Driving Successful Assay Development

Host of Therapeutic Classes Require Continuous Updating of Technology

  • Click Image To Enlarge +
    Raw cell culture bioassay response data from plates: The colors indicate the sample (dark blue is reference) while the color intensity indicates the nominal concentration in each well. There is a different random assignment of samples to rows in each plate and a different random assignment of dilution to column in each plate. This structured strip-plot design is practical to set up by hand, is relatively easy to construct with a lab robot, allows use of a multichannel pipette, protects the assay against location effects, and allows for statistical analysis. [Precision Bioassay]
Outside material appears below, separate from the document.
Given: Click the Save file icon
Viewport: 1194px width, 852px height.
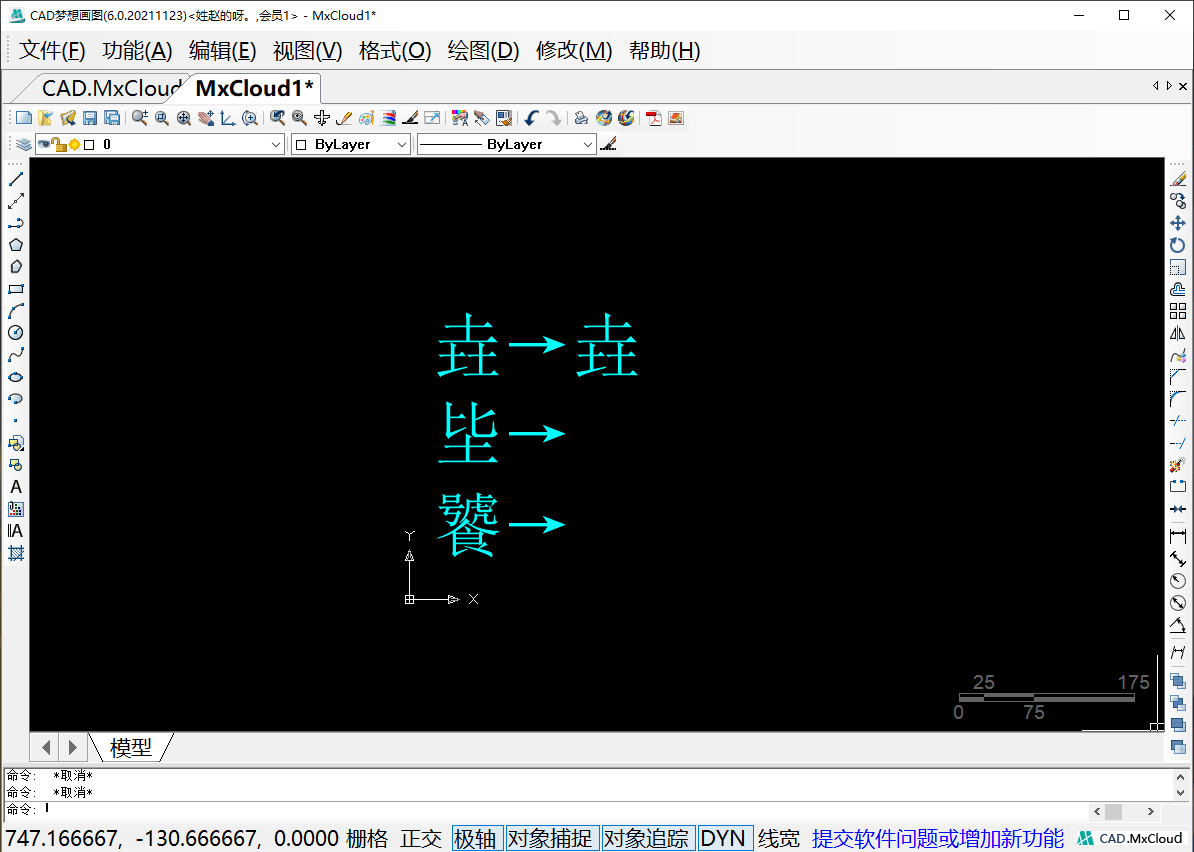Looking at the screenshot, I should coord(89,117).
    Since biological therapeutics are derived from living organisms, their manufacture and validation presents difficulties not encountered during traditional small molecule drug development. Despite the complexities inherent in developing biologics, there are a growing number of licensed biological products on the market. 

    IBC’s “Bioassay and Development” meeting held earlier this month in San Francisco addressed the challenges facing researchers in academia and industry. Bioassays are critical for the development of biologics, and many companies now  find themselves in a regulatory holding pattern because of poorly developed and inadequately validated potency assays.

    To correct this problem, many biotech and pharma firms have earmarked a significant portion of their R&D budgets for developing high-performance bioassays that measure potency accurately and achieve product acceptance quickly with minimal cost.

    Many factors affect bioassay performance, explained David Lansky, Ph.D., president of Precision Bioassay. At the meeting, Dr. Lansky spoke about how mismatches between bioassays and models result in imprecision. “Pseudoreplication during sample generation is commonplace in assay design and leads to misleading estimates of precision.”

    Precision Bioassays’ Xymp™ bioassay system is a solution to the problem, he said. “It reduces cost, labor, time-to-market, and developmental and regulatory risk.” The three-module software system has an optional component that utilizes robotics to facilitate good plate layouts using statistical designs that implement structured randomization.

    “Blocking is a hugely powerful tool, and including the 96-well plate as a block is a useful idea that escapes most bioassay design models,” Dr. Lansky said. He explained that “randomization by the Xymp robotic system allows for the use of more complex software models to analyze the data.”

    Xymp’s second module provides for sophisticated outlier detection, which is important as removal of outliers before re-scaling the data is a poor strategy, according to Dr. Lansky. “Re-scaling the data usually removes 80 percent of the problems and restores at least near symmetry if not near normality. Researchers need to look at the sources of the variance.”

    A common approach in bioassay analysis is to examine small groups of replicates (or pseudoreplicates) for outliers. A much better approach uses all of the data in the assay together, but with milder assumptions about the shape of the dose-response curve (i.e., a smooth curve) than used in the models fit to assess similarity and estimate potency. The use of reproducible randomized experimental designs with more samples allows more complex statistical methods to identify outliers.

    The third Xymp module implements equivalence testing for similarity via mixed-effects models and delivers graphical summaries and potency estimates, Dr. Lansky explained, adding that there are often important components of variance associated with sample assignment to rows or dilution assignment to columns that mixed-effects modeling addresses.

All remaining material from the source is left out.